Problema proposto => Como o texto sobre liberdade de pensamento define o ato de filtrar?

Texto para leitura =>
────────

Pensamentos...
Memórias... Liberdade
Por
Alessandra Leles Rocha
Única espécie dotada de
capacidade cognitiva e intelectual, o ser humano parece estar perdendo dia a
dia a percepção sobre o que isso significa. Na medida em que se manifestam
correntes sociais a favor do controle do pensamento e, sobretudo, da construção
do conhecimento, a criatividade e a criticidade humana tendem a se tornar
enviesadas e profundamente limitadas.
Afinal, o ser humano quando perde
a sua autonomia e a sua autoralidade nos campos da inteligência passa a ser
guiado e orientado pela perspectiva de terceiros. Acontece que cada indivíduo é
um, não só do ponto de vista biológico; mas, social. Cada um tem sua história. Tem
um núcleo de convivência e coexistência. Tem experiências próprias. Tem lembranças
próprias.
E todas essas situações
influenciam no processo de construção cognitiva e intelectual, fazendo emergir
as preferências, os interesses, as habilidades e as competências, as quais irão
posicionar tanto o indivíduo socialmente quanto na sua busca pessoal pela
ampliação das fronteiras do conhecimento.
De modo que há um prejuízo real,
quando o ser humano é cerceado nas suas liberdades de aprendizagem e de escolha.
É como se ele só enxergasse o céu pela lente limitada de um binóculo, ao invés de
olhar para cima e enxergar toda aquela amplidão disponível.
Mesmo porque, pela perspectiva do
outro também são arrastadas crenças e valores muito particulares, capazes de
exercer algum tipo de manipulação tendenciosa, que tende a se propagar quase
como uma verdade absoluta e incontestável.
Ora, em pleno século XXI, a humanidade
já alcançou a consciência de que a vida tem bem mais do que dois lados. Que é possível
se lançar sobre infinitas possibilidades de experimentá-la, de descobri-la, de ressignificá-la,
de reconstruí-la; mas, para isso é preciso se desapegar de velhos hábitos e
convenções, o que inclui não se deixar levar pelos outros.
A contemporaneidade trouxe à tona
uma questão muito relevante nesse processo que é a filtragem. Filtrar é dispor
de barreiras para separar o que é mais importante daquilo que é menos
importante. No campo das ideias e dos conhecimentos isso significa fazer uma
depuração, uma reanálise das informações para construir novos pontos de vista e
extrair das entrelinhas algo que possa ser mais dissecado e desenvolvido.

────────

Entradas da listagem =>
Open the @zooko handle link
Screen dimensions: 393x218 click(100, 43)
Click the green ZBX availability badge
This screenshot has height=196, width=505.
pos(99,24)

────────

Resolução do exercício => Filtrar é dispor de barreiras para separar o que é mais importante daquilo que é menos importante.